CHALLENGE => Extract the lines below word for word, starting with the very first line and ending with the line that contains "[x=449, y=270]", including both of those lines.

----

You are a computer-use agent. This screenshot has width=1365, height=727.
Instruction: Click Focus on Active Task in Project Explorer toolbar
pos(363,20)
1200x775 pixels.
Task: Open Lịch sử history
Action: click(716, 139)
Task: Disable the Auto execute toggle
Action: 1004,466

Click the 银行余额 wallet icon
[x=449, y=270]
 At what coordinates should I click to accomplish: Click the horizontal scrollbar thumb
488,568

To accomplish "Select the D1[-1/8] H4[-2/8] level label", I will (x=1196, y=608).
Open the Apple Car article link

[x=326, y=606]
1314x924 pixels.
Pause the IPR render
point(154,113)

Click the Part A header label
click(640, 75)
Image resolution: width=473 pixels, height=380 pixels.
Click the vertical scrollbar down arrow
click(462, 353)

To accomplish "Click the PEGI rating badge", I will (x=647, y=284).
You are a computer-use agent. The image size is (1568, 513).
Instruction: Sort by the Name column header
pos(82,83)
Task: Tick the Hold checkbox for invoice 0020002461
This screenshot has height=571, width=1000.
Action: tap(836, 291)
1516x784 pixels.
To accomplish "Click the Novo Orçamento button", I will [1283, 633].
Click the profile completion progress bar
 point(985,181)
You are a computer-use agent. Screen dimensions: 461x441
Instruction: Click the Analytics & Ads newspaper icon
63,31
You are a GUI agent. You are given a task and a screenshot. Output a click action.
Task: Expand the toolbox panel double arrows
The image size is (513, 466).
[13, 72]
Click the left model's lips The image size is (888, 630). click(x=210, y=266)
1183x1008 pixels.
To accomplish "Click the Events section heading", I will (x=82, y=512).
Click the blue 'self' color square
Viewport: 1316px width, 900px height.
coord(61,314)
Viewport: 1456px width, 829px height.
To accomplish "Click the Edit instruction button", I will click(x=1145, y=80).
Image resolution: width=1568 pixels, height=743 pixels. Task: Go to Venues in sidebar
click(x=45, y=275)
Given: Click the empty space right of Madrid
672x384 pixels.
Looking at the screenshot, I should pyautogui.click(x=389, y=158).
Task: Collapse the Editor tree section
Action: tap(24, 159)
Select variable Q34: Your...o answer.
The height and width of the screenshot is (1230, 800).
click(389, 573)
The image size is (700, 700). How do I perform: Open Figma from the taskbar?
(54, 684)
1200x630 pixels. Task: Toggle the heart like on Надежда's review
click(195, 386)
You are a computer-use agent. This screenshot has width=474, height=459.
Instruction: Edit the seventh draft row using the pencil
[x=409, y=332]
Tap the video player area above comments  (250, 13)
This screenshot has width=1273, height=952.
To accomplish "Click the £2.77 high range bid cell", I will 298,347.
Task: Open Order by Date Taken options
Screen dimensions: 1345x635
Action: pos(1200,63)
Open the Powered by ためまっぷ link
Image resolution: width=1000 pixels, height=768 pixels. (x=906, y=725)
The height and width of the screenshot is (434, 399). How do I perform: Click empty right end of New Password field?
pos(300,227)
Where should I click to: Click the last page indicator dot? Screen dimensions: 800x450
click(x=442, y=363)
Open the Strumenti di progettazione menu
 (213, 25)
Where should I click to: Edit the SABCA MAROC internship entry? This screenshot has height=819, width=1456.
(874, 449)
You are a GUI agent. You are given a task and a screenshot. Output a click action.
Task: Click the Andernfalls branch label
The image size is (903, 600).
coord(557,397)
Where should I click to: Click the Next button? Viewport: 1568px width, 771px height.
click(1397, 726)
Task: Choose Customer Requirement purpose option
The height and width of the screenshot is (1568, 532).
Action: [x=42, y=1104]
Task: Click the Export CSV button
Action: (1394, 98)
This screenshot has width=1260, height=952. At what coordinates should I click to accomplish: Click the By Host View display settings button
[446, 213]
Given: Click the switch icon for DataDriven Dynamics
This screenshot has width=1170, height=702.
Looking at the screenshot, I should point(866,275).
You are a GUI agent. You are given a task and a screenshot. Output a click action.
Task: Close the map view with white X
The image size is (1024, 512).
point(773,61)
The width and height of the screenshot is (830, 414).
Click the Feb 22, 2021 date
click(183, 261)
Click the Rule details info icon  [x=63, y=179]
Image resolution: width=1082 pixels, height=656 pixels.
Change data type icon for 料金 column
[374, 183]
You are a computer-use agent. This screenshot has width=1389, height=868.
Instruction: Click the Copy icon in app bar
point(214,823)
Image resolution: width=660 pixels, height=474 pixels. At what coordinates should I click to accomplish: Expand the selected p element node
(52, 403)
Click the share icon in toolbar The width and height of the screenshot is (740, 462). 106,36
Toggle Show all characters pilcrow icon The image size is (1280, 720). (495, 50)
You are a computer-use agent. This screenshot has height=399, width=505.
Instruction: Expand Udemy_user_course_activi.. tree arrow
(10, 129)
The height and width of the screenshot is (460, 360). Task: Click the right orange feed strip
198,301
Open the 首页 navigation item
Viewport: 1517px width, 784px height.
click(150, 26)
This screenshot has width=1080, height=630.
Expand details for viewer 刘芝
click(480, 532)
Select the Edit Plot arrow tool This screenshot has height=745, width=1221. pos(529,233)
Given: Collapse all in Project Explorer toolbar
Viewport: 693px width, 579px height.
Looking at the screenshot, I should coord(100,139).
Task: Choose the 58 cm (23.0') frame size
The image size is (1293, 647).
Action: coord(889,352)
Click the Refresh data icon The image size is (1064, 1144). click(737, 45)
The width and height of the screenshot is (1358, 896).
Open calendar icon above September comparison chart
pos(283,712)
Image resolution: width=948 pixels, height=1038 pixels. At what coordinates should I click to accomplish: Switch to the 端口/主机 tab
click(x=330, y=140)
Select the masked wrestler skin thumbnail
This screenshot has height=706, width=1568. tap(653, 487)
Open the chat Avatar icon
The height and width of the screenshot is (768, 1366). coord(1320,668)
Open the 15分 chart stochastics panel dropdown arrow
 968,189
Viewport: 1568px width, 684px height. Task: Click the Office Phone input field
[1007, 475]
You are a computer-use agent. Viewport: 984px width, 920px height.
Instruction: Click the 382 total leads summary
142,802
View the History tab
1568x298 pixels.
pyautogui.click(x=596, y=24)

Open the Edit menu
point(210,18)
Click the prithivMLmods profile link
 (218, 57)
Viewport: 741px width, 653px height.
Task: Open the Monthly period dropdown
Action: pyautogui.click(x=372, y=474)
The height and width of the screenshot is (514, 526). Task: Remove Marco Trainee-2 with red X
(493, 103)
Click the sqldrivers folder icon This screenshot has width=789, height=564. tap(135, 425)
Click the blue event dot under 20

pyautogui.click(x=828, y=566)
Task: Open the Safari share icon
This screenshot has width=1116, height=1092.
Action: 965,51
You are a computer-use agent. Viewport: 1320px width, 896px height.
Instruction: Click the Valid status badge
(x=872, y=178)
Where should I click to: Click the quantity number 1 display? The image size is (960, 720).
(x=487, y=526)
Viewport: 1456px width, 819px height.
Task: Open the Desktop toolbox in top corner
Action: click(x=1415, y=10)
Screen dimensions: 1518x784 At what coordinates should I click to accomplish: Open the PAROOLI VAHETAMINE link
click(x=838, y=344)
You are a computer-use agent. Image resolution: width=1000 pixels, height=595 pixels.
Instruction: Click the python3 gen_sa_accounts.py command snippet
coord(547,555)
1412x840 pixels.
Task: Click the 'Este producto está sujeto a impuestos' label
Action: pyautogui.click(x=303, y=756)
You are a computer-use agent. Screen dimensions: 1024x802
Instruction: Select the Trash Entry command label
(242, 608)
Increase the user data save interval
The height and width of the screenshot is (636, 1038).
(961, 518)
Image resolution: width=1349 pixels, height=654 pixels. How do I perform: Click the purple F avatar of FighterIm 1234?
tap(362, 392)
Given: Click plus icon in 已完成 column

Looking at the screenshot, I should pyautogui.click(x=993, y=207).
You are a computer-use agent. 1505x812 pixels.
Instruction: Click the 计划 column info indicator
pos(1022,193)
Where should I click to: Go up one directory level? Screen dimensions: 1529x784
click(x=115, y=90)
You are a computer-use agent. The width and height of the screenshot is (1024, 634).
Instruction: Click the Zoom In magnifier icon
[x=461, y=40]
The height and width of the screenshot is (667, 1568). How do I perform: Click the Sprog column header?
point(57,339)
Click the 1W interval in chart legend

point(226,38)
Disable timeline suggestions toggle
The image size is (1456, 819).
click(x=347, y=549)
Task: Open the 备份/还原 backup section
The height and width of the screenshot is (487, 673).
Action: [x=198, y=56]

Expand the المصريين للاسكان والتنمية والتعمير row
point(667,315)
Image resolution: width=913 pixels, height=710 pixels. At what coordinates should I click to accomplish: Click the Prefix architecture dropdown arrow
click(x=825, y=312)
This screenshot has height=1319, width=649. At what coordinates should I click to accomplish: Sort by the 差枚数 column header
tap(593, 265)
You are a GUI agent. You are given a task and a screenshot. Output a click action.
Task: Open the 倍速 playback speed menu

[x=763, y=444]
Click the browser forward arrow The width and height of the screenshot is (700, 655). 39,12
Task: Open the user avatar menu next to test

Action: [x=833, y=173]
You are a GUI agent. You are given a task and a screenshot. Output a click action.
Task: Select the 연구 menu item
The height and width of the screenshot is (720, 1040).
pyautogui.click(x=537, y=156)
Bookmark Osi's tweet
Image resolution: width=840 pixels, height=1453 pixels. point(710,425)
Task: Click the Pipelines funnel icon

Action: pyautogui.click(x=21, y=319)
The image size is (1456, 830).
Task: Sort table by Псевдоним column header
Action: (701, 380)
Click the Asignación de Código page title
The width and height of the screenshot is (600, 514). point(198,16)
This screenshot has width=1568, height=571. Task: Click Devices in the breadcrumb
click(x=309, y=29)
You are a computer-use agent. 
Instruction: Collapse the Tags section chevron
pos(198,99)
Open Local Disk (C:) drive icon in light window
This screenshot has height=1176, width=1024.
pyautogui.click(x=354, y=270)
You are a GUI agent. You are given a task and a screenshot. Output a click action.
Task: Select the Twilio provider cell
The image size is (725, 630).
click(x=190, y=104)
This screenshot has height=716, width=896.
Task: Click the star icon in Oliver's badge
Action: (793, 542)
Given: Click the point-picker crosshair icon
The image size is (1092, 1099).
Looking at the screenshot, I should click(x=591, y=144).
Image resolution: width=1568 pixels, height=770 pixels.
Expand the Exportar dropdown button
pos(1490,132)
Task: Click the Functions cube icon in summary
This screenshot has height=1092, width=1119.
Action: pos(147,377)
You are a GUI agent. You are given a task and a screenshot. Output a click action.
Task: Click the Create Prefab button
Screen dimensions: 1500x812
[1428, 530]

----

TASK ANSWER =>
You are a computer-use agent. This screenshot has width=1365, height=727.
Instruction: Click Focus on Active Task in Project Explorer toolbar
pos(363,20)
1200x775 pixels.
Task: Open Lịch sử history
Action: click(716, 139)
Task: Disable the Auto execute toggle
Action: 1004,466

Click the 银行余额 wallet icon
[x=449, y=270]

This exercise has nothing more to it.